A few nights ago, we met up to shoot pool for awhile. One of the waitresses at the pool hall that knows me from me coming in quite often was working. She knew I was there with someone, as she saw her walk in with me. In any case, she's always very flirty with almost anyone that walks in. I always try to be nice, but it does make me uncomfortable. Imagine my surprise when, with my date right there, she remained flirty toward me. When she walked away, my date and I looked at each other and sort of laughed. She then turned to another waitress, who is dating one of our friends, and said, "She does realize I'm right here, right?" She then went on to say, "I mean, we're not officially together, otherwise I might have felt like smacking her." She then looked toward me as if to feel out my reaction to what she had said.

In any case, the question stemming from this long-winded post is this: Was she throwing a hint out there that she might want to move toward more than just a date here and there and toward something more exclusive?

Having learned so much about marriage over the past year, I'm still clueless when it comes to the dating world. I really like her, enjoy her company, and see no reason to back off on dating her at this point. Any ideas?


----------



## unbelievable (Aug 20, 2010)

"yes".


----------



## justonelife (Jul 29, 2010)

I wouldn't read too much into it but she either looked at you intentionally to see if you agreed or was worried that she had blurted something out unintentionally and had freaked you out. Either way, in my opinion the fact that she said it at all means she sees you as possible exclusive boyfriend material.


----------



## Deejo (May 20, 2008)

Dude, you have chicks fighting over you like hyenas over a carcass ...

You're good to go.

I make this suggestions often, to men who find themselves in the dating pool after divorce, or the end of a LTR. Go buy a pickup artist book, or an equivalent dating book. Arm yourself. Be informed. Don't be clueless. And have fun.


----------



## ThinkTooMuch (Aug 6, 2010)

*Throwing Hints? YES!*

Don't want to hijack this thread but write because it made me realize that on one of my first dates - this with a lovely woman from Sausalito - after lunch she invited me to her houseboat.

I didn't realize all the reasons I invited, since then I've learned a lot. 

Guys when a woman invites you to her apartment and opens a good bottle of wine I strongly suggest you pay attention. You are expected to do a lot more than discuss the bottle's artwork.

Will say that this rounding, balding, 62 yo guy has at least three women currently very interested in my company, this is a wonderful change from the last years of my marriage where I had a stbx who ignored me.

DATA PROVIDED:
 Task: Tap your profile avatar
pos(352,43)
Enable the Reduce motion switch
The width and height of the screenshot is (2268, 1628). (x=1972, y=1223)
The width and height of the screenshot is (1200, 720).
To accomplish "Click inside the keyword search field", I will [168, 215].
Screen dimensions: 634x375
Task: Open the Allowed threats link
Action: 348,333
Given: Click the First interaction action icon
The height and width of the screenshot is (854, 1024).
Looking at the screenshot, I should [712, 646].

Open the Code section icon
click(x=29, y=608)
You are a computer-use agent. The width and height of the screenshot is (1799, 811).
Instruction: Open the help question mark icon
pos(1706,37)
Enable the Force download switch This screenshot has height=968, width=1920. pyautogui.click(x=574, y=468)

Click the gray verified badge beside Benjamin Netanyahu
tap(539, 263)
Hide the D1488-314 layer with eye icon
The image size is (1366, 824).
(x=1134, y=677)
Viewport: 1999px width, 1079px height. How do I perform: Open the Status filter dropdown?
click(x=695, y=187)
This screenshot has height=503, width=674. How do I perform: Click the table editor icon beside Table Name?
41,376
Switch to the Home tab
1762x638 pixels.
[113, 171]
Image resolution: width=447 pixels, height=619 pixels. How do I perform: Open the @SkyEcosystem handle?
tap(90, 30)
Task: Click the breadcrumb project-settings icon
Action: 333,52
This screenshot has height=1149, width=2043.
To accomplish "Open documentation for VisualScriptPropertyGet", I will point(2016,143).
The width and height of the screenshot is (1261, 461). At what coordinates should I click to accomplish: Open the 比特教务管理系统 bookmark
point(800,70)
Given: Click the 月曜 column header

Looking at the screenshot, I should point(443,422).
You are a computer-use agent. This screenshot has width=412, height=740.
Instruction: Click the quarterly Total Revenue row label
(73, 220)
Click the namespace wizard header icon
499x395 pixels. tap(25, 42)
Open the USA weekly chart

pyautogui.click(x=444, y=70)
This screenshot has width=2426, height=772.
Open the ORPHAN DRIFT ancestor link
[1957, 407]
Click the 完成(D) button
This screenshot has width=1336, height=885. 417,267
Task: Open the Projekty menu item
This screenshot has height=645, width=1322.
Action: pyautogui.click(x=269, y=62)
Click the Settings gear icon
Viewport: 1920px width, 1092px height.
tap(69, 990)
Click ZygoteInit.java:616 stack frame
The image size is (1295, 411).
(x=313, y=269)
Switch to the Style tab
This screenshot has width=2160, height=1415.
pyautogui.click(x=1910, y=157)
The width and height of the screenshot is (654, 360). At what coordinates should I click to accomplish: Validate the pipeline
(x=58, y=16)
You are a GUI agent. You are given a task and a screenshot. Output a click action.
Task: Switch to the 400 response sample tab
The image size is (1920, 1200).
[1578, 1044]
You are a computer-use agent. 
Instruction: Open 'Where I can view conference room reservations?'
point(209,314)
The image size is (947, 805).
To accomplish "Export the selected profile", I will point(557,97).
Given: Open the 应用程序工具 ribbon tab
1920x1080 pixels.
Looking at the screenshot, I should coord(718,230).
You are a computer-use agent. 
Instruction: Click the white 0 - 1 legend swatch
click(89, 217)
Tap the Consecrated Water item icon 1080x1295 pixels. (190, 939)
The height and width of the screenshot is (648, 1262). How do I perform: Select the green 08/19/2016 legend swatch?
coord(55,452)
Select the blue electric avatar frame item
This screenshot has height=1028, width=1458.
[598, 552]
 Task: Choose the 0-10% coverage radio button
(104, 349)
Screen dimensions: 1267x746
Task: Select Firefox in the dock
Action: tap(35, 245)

WORK INSTRUCTIONS: In the forum thread, where was the woman from who invited ThinkTooMuch to her houseboat after lunch? The records play no part in this task.

RESULT FOR THIS TASK: She was from Sausalito.